= ACTIVITY =
Output the full set of records exactly.

Saved data entries:
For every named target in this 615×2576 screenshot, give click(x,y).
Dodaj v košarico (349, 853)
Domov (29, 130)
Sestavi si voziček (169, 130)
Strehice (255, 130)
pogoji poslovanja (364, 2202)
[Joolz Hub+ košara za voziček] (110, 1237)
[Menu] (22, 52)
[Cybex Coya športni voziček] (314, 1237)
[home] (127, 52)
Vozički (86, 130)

= SOLUTION TO THE PROBLEM =
For every named target in this 615×2576 screenshot, give click(x,y).
Dodaj v košarico (349, 853)
Domov (29, 130)
Sestavi si voziček (169, 130)
Strehice (255, 130)
pogoji poslovanja (364, 2202)
[Joolz Hub+ košara za voziček] (110, 1237)
[Menu] (22, 52)
[Cybex Coya športni voziček] (314, 1237)
[home] (127, 52)
Vozički (86, 130)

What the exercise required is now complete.